12/11/2020 admin

Covid-19, confinement en chambre en EHPAD et dénutrition

Ce jour débute la première semaine nationale de lutte contre la dénutrition. La dénutrition touche 2 millions de personnes en France, il s’agit d’un enjeu de santé publique.

Ce sujet prend une coloration particulière à la lueur de la pandémie mondiale que nous traversons… Si le COVID-19 n’est pas directement responsable de dénutrition, ses conséquences et surtout les méthodes de lutte contre la propagation du virus ont des impacts terribles sur la qualité nutritionnelle.
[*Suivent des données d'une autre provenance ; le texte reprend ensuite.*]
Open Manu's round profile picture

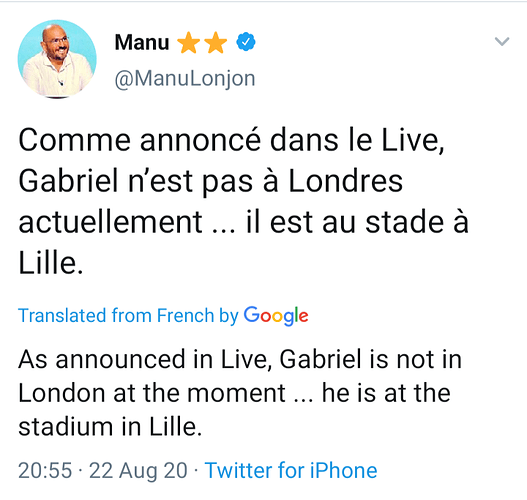[x=57, y=59]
J’avais déjà effleuré ces impacts lors du premier confinement, en écoutant les témoignages des équipes soignantes d’EHPAD qui avaient dû confiner en chambre leurs résidents : outre la désorientation temporo-spatiale due au changement de rythme des repas, elles avaient noté davantage de fausses routes et des pertes d’appétit.

Les études menées, et notamment celle-ci (https://www.ehpapresse.fr/actualite/le-confinement-une-arme-a-double-tranchant/ ) expliquent que la dénutrition et la déshydratation ont été davantage meurtrières que le Covid en lui-même.

 

Comment expliquer ce fait, alors que les résidents d’EHPAD sont encadrés par des professionnels formés, et sont censés disposer de l’assurance d’une nutrition correcte ?
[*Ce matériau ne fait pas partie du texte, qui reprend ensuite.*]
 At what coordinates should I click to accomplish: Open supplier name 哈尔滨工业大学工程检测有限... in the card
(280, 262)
Je suis passée de la théorie à la pratique lors de mes journées de formation aux troubles de déglutition de la personne âgée, en EHPAD…

J’ai été confrontée aux limites des soignantes, aux limites des moyens institutionnels et à mes propres limites.

En effet, comme lors de chaque formation à la dysphagie neurogériatrique, j’arrive avec mes beaux principes, mes belles explications, mes beaux schémas, mes belles mises en situation (ah, le doux moment où je demande aux stagiaires de se donner mutuellement à manger, avec des consignes cachées de vitesse, de malpositions…)…

Et comme à chaque formation, nous avons un atelier de réflexion collective autour de leurs pratiques et des améliorations possibles pour une prévention des fausses routes efficaces.

Et bien, je me suis sentie dépassée lors de ces formations en temps de COVID…

J’ai été confrontée à une détresse des équipes, une impuissance, voire une culpabilité.

Comment préserver les capacités masticatrices et l’autonomie quand tous les résidents mangent en chambre sans pourvoir être supervisés par les soignants , trop peu nombreux déjà en temps normal ? Le recours à l’alimentation mixée est hâtif, avec tout l’enchaînement que cela comporte : nourriture moins appétente, perte d’appétit, fonte musculaire, dénutrition…

Comment maintenir un poids correct quand les seuls plateaux disponibles sont ceux du petits déjeuner, et imposent des contenants plus petits et d’enlever l’entrée, limitant les quantité de nourriture ?

Comment garder le lien social, le plaisir de manger et finalement l’envie de vivre quand son quotidien se résume à 4 murs ? Les soignantes étaient terrifiées de constater le nombre de syndrome de glissements chez leurs résidents, et leurs refus toujours plus nombreux de s’alimenter.

Entendons-nous bien : je n’accuse personne, la situation étant bien trop exceptionnelle pour juger quoi que ce soit, aucune décision n’est sans impact. Je relate ici les expériences récentes relevées ici et là.

Je viens juste porter la parole de ces soignantes qui préféreraient animer une salle à manger collective plutôt que de choisir quel résident aider pour son repas. Je viens porter celle de résidents qui préféreraient prendre une quinte de toux pour avoir ri à une blague de leur voisin de table plutôt qu’une quinte de toux due à une alimentation mixée trop sèche et collante en bouche. Je viens porter la voix des familles qui constatent jour après jour, quand ils le peuvent, la dégradation de l’état de leur proche.

Tristement, ce terrible épisode que nous vivons, qui nous conduit à nous isoler physiquement les uns des autres, montre toute l’importance de l’Alimentation, avec un grand A.

S’Alimenter, ce n’est pas simplement se nourrir. Ou bien, si mais c’est se nourrir de contacts, de joies, de découvertes, de dégoûts, de sensations… Les aliments ne sont que les messagers.